Ольга поняла, что скрывать теперь бессмысленно. Анна оказалась слишком догадливой, чтоб от неё можно было и дальше утаивать всё это.
- Я и сама не знаю, теть Ань, с чего всё началось, - сказала Ольга, опустив голову, - просто хороший человек он.
12.
Начало сентября было дождливым. Косые струи холодного дождя вместе с ветром хлестали по стеклам, гулко барабанили по жестяным крышам. уборочная подходила к концу, несжатым лишь остался массив у села Стоково. Свирепые ветры, непогода, не давали убрать до конца хлеб. Все Шадринские вернулись по домам, дети пошли в школу. Игнат Соколов вернулся с полевых работ и теперь допоздна пропадал в МТС. Василиса Цветкова родила второго сынишку и назвала его Никиткой. Сам Цветков плотничал, на данный момент с небольшой группой шадринских мужиков, он латал коровник.
Ольга затянула свой отъезд в Москву на неделю по просьбе председателя Можаева. Она помогала ему вести, кое-какие подсчеты, привела в порядок документы, заполняла сводки.

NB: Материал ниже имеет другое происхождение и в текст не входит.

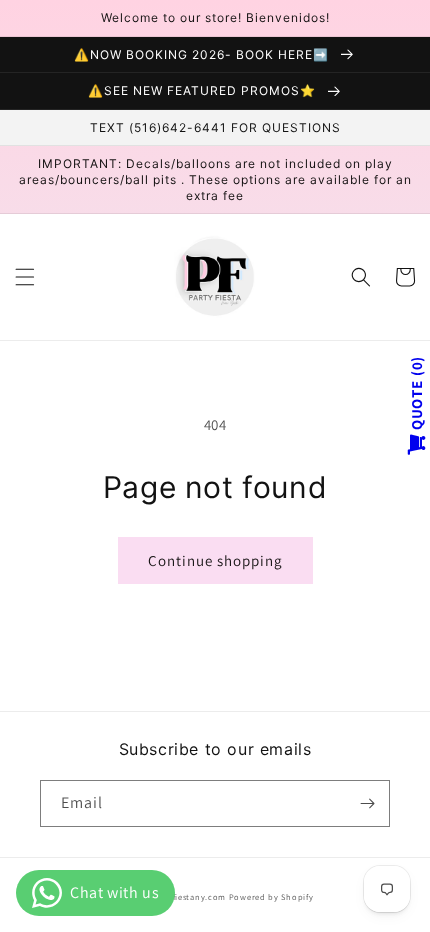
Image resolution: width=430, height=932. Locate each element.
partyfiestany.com (188, 896)
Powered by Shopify (271, 896)
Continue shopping (215, 560)
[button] (25, 277)
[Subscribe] (367, 803)
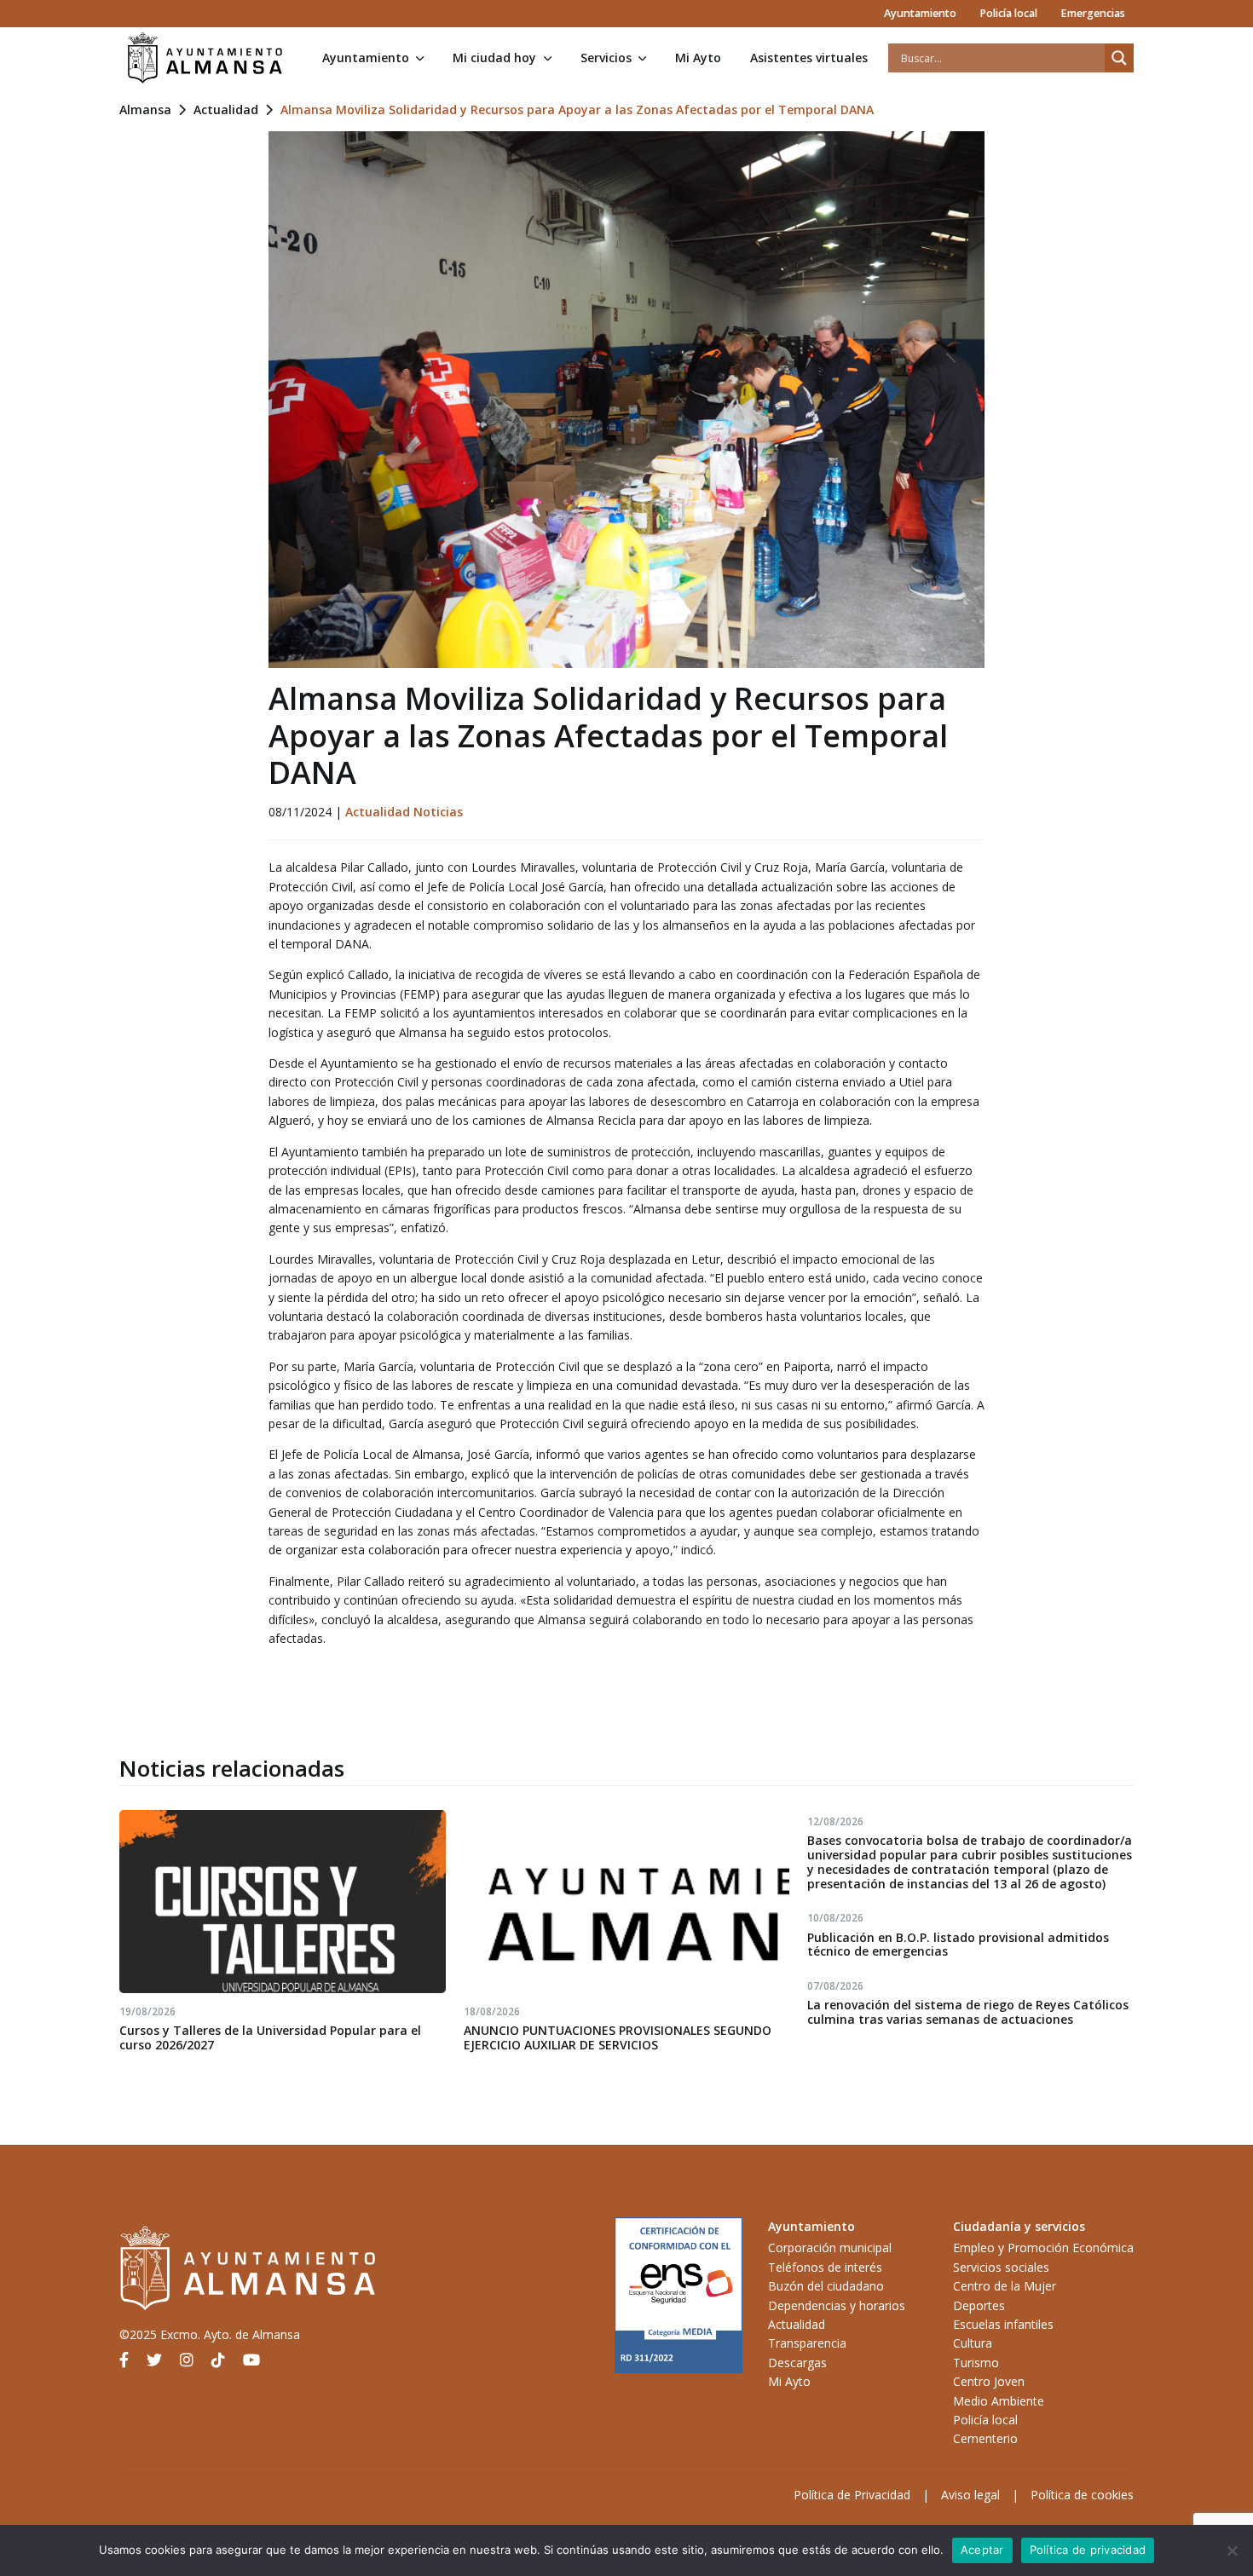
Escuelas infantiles (1003, 2324)
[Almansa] (204, 58)
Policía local (1008, 13)
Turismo (976, 2362)
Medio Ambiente (998, 2401)
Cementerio (985, 2438)
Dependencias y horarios (836, 2305)
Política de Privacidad (852, 2495)
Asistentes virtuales (809, 57)
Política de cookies (1082, 2495)
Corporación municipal (830, 2247)
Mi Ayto (698, 57)
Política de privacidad (1088, 2549)
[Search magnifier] (1119, 57)
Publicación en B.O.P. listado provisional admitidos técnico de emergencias (958, 1944)
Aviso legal (970, 2495)
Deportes (979, 2305)
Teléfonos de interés (825, 2267)
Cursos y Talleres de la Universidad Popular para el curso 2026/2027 (270, 2037)
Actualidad (225, 109)
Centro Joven (989, 2381)
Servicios (606, 57)
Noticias (438, 812)
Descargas (797, 2362)
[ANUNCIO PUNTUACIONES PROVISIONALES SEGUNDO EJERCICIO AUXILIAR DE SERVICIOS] (627, 1901)
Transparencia (807, 2343)
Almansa (145, 109)
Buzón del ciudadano (826, 2286)
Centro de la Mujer (1004, 2286)
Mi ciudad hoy (494, 57)
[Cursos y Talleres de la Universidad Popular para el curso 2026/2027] (282, 1901)
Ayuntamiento (920, 13)
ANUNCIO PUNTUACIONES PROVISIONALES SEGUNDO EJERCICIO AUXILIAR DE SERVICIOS (617, 2037)
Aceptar (982, 2549)
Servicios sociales (1001, 2267)
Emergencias (1092, 13)
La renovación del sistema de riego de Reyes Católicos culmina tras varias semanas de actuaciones (968, 2012)
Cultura (972, 2343)
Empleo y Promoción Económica (1043, 2247)
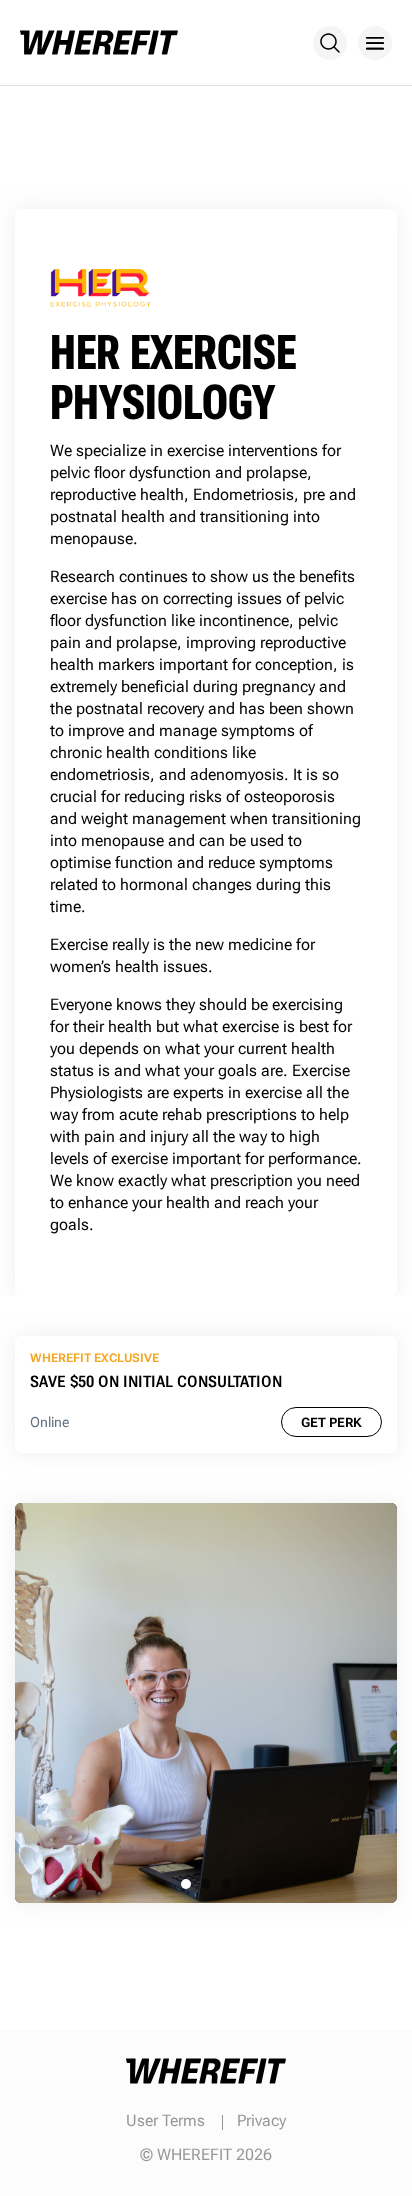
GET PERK (331, 1422)
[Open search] (330, 43)
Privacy (261, 2120)
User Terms (165, 2120)
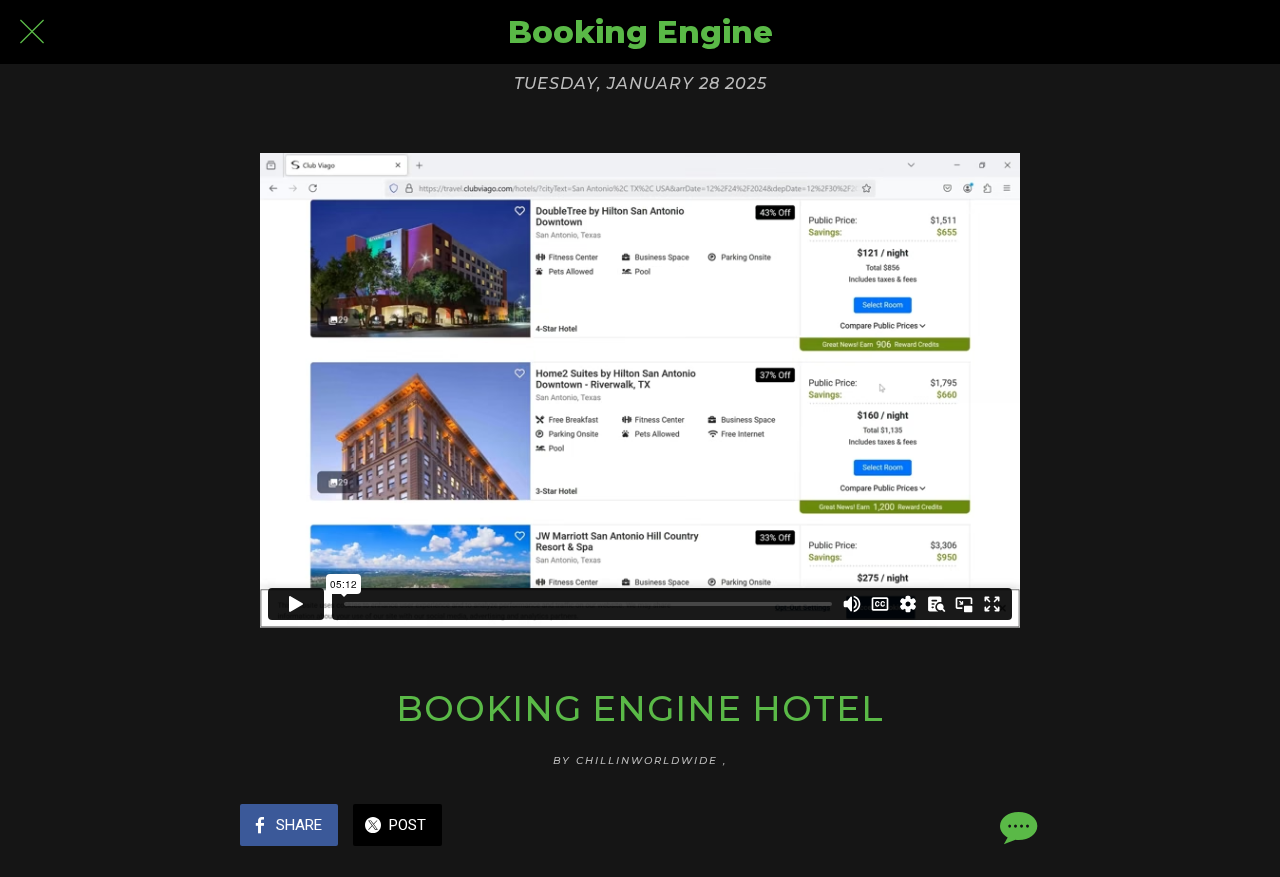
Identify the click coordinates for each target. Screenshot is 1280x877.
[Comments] (1016, 827)
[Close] (32, 32)
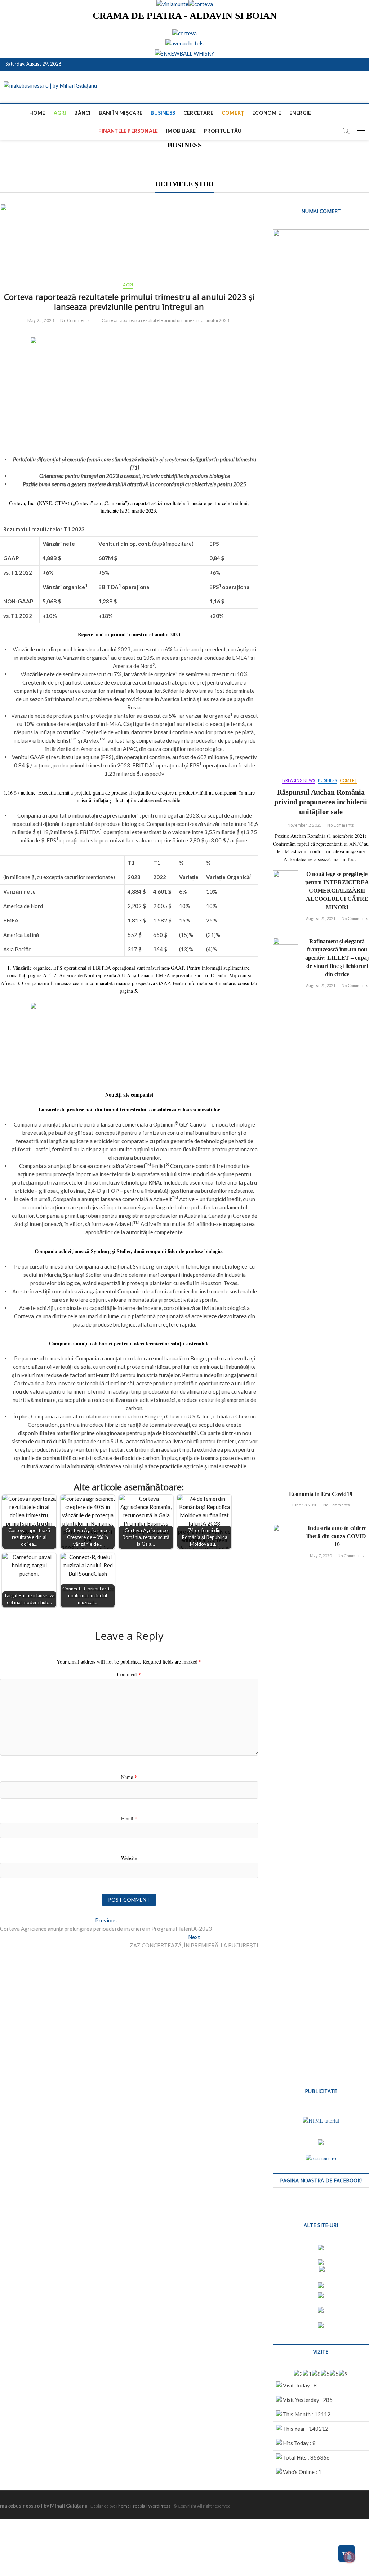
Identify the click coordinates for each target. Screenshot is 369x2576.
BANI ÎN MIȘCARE (120, 113)
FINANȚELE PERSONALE (128, 131)
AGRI (60, 113)
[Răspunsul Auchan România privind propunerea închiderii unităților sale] (321, 499)
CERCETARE (198, 113)
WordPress (159, 2506)
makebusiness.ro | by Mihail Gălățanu (44, 2505)
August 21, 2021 (320, 918)
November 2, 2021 (304, 825)
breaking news (298, 780)
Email (129, 1818)
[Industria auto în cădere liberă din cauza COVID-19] (285, 1794)
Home (37, 113)
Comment (129, 1674)
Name (129, 1777)
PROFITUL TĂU (222, 131)
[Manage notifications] (349, 2557)
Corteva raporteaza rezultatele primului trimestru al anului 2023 (165, 320)
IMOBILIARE (181, 131)
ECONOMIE (266, 113)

- Толковая ты девка, жаль тебя отпускать, - говорил Можаев, - счетовод из тебя знатный выйдет. А то Петр Фомич наш уж стар, да и глазами слаб.
При этом он с грустной улыбкой повернулся к сидевшему в углу старому счетоводу, в помощь которому и взял Ольгу.
- Трудодней у тебя за лето много, пшенички прилично получишь, да и деньжатами не обижу.
- Пшеницу и деньги запишите на счет Бориса. Я ведь у них все лето жила, а с собой из Москвы привезла только триста рублей.
- Это ты брось, девка! Знаю я, одни с матерью живете, деньги вам самим нужны, да и Борька не возьмет, Анна, тем более. С пшеницей – согласен, сама решай, в такую дорогу с ней тяжело ехать. Да и в Москве не продашь.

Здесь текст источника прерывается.